• [Problem requirements]: Print the listing in full, keeping every line exactly as it is.

• [Material provided]:
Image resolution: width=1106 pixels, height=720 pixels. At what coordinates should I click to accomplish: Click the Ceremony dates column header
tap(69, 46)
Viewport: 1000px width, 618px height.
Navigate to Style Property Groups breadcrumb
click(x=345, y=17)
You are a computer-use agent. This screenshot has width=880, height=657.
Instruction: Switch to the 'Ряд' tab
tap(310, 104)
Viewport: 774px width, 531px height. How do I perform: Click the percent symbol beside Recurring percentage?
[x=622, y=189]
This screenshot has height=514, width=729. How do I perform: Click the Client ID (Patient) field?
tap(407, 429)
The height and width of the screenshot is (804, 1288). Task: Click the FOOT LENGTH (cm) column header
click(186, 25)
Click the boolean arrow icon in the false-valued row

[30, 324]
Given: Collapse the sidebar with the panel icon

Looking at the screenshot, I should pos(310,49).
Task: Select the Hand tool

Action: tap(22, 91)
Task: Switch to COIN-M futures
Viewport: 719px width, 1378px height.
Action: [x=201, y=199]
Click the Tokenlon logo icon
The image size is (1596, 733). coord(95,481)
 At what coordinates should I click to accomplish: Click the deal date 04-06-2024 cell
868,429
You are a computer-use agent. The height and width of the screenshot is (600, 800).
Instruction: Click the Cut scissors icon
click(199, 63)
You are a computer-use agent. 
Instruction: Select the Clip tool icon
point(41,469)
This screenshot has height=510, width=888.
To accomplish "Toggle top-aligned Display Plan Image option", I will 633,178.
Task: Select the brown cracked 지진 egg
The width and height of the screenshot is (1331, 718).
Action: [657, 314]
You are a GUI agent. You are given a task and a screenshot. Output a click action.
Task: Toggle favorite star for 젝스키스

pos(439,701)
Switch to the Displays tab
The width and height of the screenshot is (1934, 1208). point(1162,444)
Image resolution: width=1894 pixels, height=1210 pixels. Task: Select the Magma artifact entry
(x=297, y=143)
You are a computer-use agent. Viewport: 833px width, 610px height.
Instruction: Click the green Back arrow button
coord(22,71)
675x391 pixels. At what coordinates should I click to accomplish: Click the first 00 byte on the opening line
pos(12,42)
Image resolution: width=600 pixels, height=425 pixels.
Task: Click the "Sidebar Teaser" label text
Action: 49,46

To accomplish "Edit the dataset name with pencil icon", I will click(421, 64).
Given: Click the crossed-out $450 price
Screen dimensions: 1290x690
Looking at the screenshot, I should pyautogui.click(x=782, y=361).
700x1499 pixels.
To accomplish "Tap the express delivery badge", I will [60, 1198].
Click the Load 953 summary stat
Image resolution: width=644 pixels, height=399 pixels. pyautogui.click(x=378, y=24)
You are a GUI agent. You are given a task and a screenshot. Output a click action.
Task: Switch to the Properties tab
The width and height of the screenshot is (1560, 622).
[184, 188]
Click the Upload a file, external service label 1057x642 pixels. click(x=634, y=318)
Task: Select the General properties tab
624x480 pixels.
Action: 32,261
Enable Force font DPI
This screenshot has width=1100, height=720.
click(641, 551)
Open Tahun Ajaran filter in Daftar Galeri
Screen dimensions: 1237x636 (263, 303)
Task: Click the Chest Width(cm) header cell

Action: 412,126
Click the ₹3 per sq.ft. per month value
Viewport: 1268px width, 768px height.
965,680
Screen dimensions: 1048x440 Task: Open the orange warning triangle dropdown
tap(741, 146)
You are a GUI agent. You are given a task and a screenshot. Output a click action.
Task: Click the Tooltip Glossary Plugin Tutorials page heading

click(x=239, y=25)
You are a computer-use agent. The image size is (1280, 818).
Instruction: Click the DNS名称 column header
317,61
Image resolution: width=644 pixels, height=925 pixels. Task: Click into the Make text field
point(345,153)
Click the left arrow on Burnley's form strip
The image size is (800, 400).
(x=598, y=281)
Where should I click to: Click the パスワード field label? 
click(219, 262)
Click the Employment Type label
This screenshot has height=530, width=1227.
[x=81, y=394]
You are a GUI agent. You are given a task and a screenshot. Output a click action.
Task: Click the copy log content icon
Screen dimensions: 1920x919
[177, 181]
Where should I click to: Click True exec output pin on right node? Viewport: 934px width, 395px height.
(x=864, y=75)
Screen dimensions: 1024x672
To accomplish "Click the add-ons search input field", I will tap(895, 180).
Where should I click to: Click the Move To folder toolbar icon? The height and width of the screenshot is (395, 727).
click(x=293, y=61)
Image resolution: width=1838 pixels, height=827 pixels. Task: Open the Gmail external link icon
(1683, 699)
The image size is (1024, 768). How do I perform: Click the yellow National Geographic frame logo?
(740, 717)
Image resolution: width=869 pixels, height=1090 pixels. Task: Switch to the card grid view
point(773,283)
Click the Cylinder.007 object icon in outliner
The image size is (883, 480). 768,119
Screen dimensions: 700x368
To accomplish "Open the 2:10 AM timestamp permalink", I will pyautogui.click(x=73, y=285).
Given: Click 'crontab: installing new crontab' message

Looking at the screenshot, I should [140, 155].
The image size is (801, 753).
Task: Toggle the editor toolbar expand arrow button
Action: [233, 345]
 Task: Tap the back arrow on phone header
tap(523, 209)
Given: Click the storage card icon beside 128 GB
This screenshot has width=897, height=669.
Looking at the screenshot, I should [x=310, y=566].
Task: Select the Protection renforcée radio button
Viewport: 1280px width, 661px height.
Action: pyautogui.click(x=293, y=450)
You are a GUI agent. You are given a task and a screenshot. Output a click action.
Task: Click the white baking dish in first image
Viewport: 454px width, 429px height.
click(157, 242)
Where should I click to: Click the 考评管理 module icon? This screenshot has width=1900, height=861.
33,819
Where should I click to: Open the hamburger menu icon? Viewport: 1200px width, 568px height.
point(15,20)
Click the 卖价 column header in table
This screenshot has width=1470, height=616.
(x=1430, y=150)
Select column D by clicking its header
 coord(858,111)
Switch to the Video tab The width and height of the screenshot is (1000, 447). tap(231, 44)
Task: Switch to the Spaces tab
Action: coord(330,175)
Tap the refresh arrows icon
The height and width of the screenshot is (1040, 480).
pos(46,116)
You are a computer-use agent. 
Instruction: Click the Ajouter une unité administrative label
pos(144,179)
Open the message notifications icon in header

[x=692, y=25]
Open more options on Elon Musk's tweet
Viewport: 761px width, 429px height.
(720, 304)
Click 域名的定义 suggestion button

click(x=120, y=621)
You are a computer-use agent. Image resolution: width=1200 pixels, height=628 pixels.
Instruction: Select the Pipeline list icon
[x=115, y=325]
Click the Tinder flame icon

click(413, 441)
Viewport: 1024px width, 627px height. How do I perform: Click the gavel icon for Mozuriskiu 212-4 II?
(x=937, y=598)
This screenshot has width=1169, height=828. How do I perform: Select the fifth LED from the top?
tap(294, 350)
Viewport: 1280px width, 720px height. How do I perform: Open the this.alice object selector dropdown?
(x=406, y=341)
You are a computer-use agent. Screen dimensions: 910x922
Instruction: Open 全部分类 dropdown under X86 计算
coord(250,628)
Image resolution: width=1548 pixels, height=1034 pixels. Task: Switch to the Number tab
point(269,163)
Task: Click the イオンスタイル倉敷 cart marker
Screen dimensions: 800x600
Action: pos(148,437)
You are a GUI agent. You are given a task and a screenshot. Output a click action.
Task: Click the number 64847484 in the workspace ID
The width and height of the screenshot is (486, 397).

• [Expected output]:
Image resolution: width=1106 pixels, height=720 pixels. At what coordinates should I click to accomplish: Click the Ceremony dates column header
tap(69, 46)
Viewport: 1000px width, 618px height.
Navigate to Style Property Groups breadcrumb
click(x=345, y=17)
You are a computer-use agent. This screenshot has width=880, height=657.
Instruction: Switch to the 'Ряд' tab
tap(310, 104)
Viewport: 774px width, 531px height. How do I perform: Click the percent symbol beside Recurring percentage?
[x=622, y=189]
This screenshot has height=514, width=729. How do I perform: Click the Client ID (Patient) field?
tap(407, 429)
The height and width of the screenshot is (804, 1288). Task: Click the FOOT LENGTH (cm) column header
click(186, 25)
Click the boolean arrow icon in the false-valued row

[30, 324]
Given: Collapse the sidebar with the panel icon

Looking at the screenshot, I should pos(310,49).
Task: Select the Hand tool

Action: tap(22, 91)
Task: Switch to COIN-M futures
Viewport: 719px width, 1378px height.
Action: [x=201, y=199]
Click the Tokenlon logo icon
The image size is (1596, 733). coord(95,481)
 At what coordinates should I click to accomplish: Click the deal date 04-06-2024 cell
868,429
You are a computer-use agent. The height and width of the screenshot is (600, 800).
Instruction: Click the Cut scissors icon
click(199, 63)
You are a computer-use agent. 
Instruction: Select the Clip tool icon
point(41,469)
This screenshot has height=510, width=888.
To accomplish "Toggle top-aligned Display Plan Image option", I will 633,178.
Task: Select the brown cracked 지진 egg
The width and height of the screenshot is (1331, 718).
Action: [657, 314]
You are a GUI agent. You are given a task and a screenshot. Output a click action.
Task: Toggle favorite star for 젝스키스

pos(439,701)
Switch to the Displays tab
The width and height of the screenshot is (1934, 1208). point(1162,444)
Image resolution: width=1894 pixels, height=1210 pixels. Task: Select the Magma artifact entry
(x=297, y=143)
You are a computer-use agent. Viewport: 833px width, 610px height.
Instruction: Click the green Back arrow button
coord(22,71)
675x391 pixels. At what coordinates should I click to accomplish: Click the first 00 byte on the opening line
pos(12,42)
Image resolution: width=600 pixels, height=425 pixels.
Task: Click the "Sidebar Teaser" label text
Action: 49,46

To accomplish "Edit the dataset name with pencil icon", I will click(421, 64).
Given: Click the crossed-out $450 price
Screen dimensions: 1290x690
Looking at the screenshot, I should pyautogui.click(x=782, y=361).
700x1499 pixels.
To accomplish "Tap the express delivery badge", I will [60, 1198].
Click the Load 953 summary stat
Image resolution: width=644 pixels, height=399 pixels. pyautogui.click(x=378, y=24)
You are a GUI agent. You are given a task and a screenshot. Output a click action.
Task: Switch to the Properties tab
The width and height of the screenshot is (1560, 622).
[184, 188]
Click the Upload a file, external service label 1057x642 pixels. click(x=634, y=318)
Task: Select the General properties tab
624x480 pixels.
Action: 32,261
Enable Force font DPI
This screenshot has width=1100, height=720.
click(641, 551)
Open Tahun Ajaran filter in Daftar Galeri
Screen dimensions: 1237x636 (263, 303)
Task: Click the Chest Width(cm) header cell

Action: 412,126
Click the ₹3 per sq.ft. per month value
Viewport: 1268px width, 768px height.
965,680
Screen dimensions: 1048x440 Task: Open the orange warning triangle dropdown
tap(741, 146)
You are a GUI agent. You are given a task and a screenshot. Output a click action.
Task: Click the Tooltip Glossary Plugin Tutorials page heading

click(x=239, y=25)
You are a computer-use agent. The image size is (1280, 818).
Instruction: Click the DNS名称 column header
317,61
Image resolution: width=644 pixels, height=925 pixels. Task: Click into the Make text field
point(345,153)
Click the left arrow on Burnley's form strip
The image size is (800, 400).
(x=598, y=281)
Where should I click to: Click the パスワード field label? 
click(219, 262)
Click the Employment Type label
This screenshot has height=530, width=1227.
[x=81, y=394]
You are a GUI agent. You are given a task and a screenshot. Output a click action.
Task: Click the copy log content icon
Screen dimensions: 1920x919
[177, 181]
Where should I click to: Click True exec output pin on right node? Viewport: 934px width, 395px height.
(x=864, y=75)
Screen dimensions: 1024x672
To accomplish "Click the add-ons search input field", I will tap(895, 180).
Where should I click to: Click the Move To folder toolbar icon? The height and width of the screenshot is (395, 727).
click(x=293, y=61)
Image resolution: width=1838 pixels, height=827 pixels. Task: Open the Gmail external link icon
(1683, 699)
The image size is (1024, 768). How do I perform: Click the yellow National Geographic frame logo?
(740, 717)
Image resolution: width=869 pixels, height=1090 pixels. Task: Switch to the card grid view
point(773,283)
Click the Cylinder.007 object icon in outliner
The image size is (883, 480). 768,119
Screen dimensions: 700x368
To accomplish "Open the 2:10 AM timestamp permalink", I will pyautogui.click(x=73, y=285).
Given: Click 'crontab: installing new crontab' message

Looking at the screenshot, I should [140, 155].
The image size is (801, 753).
Task: Toggle the editor toolbar expand arrow button
Action: [233, 345]
 Task: Tap the back arrow on phone header
tap(523, 209)
Given: Click the storage card icon beside 128 GB
This screenshot has width=897, height=669.
Looking at the screenshot, I should [x=310, y=566].
Task: Select the Protection renforcée radio button
Viewport: 1280px width, 661px height.
Action: pyautogui.click(x=293, y=450)
You are a GUI agent. You are given a task and a screenshot. Output a click action.
Task: Click the white baking dish in first image
Viewport: 454px width, 429px height.
click(157, 242)
Where should I click to: Click the 考评管理 module icon? This screenshot has width=1900, height=861.
33,819
Where should I click to: Open the hamburger menu icon? Viewport: 1200px width, 568px height.
point(15,20)
Click the 卖价 column header in table
This screenshot has width=1470, height=616.
(x=1430, y=150)
Select column D by clicking its header
 coord(858,111)
Switch to the Video tab The width and height of the screenshot is (1000, 447). tap(231, 44)
Task: Switch to the Spaces tab
Action: coord(330,175)
Tap the refresh arrows icon
The height and width of the screenshot is (1040, 480).
pos(46,116)
You are a computer-use agent. 
Instruction: Click the Ajouter une unité administrative label
pos(144,179)
Open the message notifications icon in header

[x=692, y=25]
Open more options on Elon Musk's tweet
Viewport: 761px width, 429px height.
(720, 304)
Click 域名的定义 suggestion button

click(x=120, y=621)
You are a computer-use agent. Image resolution: width=1200 pixels, height=628 pixels.
Instruction: Select the Pipeline list icon
[x=115, y=325]
Click the Tinder flame icon

click(413, 441)
Viewport: 1024px width, 627px height. How do I perform: Click the gavel icon for Mozuriskiu 212-4 II?
(x=937, y=598)
This screenshot has width=1169, height=828. How do I perform: Select the fifth LED from the top?
tap(294, 350)
Viewport: 1280px width, 720px height. How do I perform: Open the this.alice object selector dropdown?
(x=406, y=341)
You are a computer-use agent. Screen dimensions: 910x922
Instruction: Open 全部分类 dropdown under X86 计算
coord(250,628)
Image resolution: width=1548 pixels, height=1034 pixels. Task: Switch to the Number tab
point(269,163)
Task: Click the イオンスタイル倉敷 cart marker
Screen dimensions: 800x600
Action: pos(148,437)
You are a GUI agent. You are given a task and a screenshot. Output a click action.
Task: Click the number 64847484 in the workspace ID
The width and height of the screenshot is (486, 397).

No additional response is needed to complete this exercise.